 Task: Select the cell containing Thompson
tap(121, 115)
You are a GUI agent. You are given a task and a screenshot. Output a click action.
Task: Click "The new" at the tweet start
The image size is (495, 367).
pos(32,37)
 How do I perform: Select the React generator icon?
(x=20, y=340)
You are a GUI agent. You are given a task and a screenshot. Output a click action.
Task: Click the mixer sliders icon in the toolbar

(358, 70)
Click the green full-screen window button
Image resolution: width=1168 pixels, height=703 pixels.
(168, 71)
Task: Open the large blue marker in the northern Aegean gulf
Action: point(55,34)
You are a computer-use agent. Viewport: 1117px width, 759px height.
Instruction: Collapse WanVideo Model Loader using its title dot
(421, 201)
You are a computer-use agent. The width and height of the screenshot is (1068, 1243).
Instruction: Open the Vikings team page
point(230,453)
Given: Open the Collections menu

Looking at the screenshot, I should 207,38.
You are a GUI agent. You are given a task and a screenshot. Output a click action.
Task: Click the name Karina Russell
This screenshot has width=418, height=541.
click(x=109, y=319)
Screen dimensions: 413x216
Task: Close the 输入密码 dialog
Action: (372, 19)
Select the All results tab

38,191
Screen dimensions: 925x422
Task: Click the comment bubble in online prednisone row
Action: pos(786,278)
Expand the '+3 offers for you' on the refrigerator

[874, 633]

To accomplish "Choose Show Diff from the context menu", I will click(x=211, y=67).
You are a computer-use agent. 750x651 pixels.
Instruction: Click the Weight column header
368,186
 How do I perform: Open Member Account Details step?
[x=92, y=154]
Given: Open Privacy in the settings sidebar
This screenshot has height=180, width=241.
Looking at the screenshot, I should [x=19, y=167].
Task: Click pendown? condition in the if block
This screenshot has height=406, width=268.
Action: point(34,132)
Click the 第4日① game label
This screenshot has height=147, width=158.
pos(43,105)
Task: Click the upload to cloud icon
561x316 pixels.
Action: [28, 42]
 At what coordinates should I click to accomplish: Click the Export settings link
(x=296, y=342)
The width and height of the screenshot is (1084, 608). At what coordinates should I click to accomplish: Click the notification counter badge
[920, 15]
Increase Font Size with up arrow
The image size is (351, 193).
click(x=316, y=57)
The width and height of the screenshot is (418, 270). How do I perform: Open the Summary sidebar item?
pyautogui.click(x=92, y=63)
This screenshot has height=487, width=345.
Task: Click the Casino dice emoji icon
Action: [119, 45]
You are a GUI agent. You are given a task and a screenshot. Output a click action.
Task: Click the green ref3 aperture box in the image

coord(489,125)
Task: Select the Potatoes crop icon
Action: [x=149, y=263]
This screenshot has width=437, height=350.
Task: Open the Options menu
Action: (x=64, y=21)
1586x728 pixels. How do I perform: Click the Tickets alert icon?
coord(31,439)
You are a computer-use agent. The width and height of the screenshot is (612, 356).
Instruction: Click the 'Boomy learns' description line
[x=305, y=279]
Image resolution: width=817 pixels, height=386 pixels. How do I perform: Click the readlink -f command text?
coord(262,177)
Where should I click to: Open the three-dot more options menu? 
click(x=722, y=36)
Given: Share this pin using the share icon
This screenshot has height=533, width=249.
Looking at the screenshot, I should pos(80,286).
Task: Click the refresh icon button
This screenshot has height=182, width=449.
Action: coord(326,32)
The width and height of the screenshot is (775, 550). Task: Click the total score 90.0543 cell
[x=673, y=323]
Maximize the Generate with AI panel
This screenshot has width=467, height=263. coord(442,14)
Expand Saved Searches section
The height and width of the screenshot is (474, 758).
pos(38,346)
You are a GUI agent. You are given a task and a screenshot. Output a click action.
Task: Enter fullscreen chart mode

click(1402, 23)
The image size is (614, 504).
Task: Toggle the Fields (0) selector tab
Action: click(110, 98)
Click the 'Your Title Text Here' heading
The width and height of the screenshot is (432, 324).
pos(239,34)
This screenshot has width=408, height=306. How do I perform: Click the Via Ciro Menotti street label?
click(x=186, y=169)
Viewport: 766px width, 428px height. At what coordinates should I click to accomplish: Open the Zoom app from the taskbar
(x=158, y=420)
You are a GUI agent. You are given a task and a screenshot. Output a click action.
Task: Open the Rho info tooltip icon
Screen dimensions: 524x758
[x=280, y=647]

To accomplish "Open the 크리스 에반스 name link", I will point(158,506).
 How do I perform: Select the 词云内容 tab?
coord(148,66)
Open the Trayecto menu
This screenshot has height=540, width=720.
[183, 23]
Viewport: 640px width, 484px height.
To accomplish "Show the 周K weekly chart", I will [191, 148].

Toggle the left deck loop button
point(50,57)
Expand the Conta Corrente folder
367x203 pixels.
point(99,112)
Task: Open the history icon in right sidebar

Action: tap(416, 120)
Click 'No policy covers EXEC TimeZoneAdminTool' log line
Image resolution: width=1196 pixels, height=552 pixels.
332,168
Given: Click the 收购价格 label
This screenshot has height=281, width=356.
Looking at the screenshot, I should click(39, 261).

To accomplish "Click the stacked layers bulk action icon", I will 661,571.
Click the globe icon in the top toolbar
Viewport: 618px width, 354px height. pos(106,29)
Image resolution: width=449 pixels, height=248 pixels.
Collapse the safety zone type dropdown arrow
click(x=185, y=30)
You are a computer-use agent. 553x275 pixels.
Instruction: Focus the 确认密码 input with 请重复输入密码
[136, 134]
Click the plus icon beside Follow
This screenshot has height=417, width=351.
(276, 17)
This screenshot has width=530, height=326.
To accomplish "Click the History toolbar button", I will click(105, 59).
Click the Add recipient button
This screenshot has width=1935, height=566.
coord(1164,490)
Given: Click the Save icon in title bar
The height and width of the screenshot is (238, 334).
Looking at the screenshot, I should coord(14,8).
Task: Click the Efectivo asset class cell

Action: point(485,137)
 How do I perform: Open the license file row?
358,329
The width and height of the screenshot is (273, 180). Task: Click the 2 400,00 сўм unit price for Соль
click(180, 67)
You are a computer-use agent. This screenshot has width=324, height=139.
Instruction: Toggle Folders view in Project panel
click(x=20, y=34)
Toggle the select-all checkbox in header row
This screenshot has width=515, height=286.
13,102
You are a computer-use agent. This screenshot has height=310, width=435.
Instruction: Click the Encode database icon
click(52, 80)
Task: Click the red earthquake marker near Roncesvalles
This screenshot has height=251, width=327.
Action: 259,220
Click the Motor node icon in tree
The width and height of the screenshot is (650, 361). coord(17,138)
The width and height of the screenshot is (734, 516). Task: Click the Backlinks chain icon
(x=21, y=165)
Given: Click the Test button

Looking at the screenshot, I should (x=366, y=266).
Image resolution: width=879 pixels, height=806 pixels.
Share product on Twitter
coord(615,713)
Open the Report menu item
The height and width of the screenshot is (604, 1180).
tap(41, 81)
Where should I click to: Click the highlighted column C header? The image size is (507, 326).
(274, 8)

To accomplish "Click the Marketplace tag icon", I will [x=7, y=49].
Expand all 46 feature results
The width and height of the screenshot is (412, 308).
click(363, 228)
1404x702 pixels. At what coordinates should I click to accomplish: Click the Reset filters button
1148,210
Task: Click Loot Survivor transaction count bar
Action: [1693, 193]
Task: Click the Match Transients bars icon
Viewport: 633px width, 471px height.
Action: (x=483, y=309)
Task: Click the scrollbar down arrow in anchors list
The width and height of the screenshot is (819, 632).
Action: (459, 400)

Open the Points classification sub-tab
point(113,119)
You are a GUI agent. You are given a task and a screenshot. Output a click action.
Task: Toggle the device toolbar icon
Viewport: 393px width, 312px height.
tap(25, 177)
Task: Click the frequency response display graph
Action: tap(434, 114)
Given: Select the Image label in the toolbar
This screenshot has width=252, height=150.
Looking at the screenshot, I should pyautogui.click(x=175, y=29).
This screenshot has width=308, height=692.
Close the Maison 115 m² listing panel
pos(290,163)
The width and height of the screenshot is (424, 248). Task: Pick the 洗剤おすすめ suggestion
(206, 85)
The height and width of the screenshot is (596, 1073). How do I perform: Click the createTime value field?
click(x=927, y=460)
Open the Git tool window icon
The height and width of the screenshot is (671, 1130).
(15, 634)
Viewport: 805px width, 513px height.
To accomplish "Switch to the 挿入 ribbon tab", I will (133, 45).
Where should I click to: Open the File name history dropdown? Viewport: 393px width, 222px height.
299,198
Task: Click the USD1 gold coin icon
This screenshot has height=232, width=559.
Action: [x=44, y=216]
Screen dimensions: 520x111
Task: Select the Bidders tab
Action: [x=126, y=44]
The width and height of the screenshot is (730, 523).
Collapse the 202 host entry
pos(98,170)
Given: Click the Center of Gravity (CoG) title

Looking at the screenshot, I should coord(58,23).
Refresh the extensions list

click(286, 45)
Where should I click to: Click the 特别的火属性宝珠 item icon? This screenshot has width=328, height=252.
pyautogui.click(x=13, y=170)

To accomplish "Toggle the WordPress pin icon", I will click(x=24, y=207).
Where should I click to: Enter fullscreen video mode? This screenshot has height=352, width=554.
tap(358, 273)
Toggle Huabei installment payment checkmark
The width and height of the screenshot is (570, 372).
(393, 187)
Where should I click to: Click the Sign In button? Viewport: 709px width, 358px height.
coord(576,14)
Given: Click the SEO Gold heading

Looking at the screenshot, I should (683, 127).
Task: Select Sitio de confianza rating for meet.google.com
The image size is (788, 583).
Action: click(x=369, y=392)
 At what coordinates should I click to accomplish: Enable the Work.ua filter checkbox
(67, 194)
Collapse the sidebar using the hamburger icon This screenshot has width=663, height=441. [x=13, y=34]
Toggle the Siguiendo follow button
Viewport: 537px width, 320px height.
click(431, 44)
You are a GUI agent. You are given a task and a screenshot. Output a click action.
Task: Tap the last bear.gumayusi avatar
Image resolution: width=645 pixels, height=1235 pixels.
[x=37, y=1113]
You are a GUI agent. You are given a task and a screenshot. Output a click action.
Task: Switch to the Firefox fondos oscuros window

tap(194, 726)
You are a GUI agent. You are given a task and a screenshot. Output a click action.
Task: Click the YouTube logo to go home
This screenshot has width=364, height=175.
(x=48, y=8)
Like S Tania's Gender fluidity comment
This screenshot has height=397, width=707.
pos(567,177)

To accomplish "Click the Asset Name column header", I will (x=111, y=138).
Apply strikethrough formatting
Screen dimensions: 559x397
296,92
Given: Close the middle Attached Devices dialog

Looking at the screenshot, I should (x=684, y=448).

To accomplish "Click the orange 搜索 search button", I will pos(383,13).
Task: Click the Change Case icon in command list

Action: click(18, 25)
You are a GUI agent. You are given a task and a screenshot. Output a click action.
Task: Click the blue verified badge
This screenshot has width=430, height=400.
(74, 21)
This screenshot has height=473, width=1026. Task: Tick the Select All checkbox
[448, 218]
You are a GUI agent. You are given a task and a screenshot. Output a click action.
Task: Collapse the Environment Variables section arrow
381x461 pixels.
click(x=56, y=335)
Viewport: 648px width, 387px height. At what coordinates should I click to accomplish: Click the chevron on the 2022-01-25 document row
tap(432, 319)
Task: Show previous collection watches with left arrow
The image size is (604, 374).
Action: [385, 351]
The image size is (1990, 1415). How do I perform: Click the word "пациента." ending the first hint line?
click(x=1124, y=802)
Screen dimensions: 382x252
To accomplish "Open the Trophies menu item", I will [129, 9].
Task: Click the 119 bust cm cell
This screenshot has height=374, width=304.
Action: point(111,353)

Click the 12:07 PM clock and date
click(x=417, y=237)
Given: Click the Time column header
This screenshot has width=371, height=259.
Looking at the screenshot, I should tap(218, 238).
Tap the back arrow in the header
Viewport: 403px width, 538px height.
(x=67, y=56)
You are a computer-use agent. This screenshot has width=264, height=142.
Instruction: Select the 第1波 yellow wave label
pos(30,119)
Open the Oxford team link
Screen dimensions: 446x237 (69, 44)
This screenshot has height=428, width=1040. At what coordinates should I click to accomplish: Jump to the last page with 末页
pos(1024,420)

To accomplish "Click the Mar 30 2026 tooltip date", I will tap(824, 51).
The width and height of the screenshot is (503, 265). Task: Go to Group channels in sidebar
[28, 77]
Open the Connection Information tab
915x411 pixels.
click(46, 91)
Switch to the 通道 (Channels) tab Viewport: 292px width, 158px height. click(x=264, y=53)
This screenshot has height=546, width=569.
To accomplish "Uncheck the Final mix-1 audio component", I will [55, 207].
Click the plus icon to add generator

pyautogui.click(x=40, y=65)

▬▬▬▬▬▬▬▬▬▬

### WORK TO BE COMPLETED
Return, exactly as written, only those lines that run from the one with "This screenshot has height=428, width=1040." to the last line of the data, both of those lines included.

### REPLY
This screenshot has height=428, width=1040. At what coordinates should I click to accomplish: Jump to the last page with 末页
pos(1024,420)

To accomplish "Click the Mar 30 2026 tooltip date", I will tap(824, 51).
The width and height of the screenshot is (503, 265). Task: Go to Group channels in sidebar
[28, 77]
Open the Connection Information tab
915x411 pixels.
click(46, 91)
Switch to the 通道 (Channels) tab Viewport: 292px width, 158px height. click(x=264, y=53)
This screenshot has height=546, width=569.
To accomplish "Uncheck the Final mix-1 audio component", I will [55, 207].
Click the plus icon to add generator

pyautogui.click(x=40, y=65)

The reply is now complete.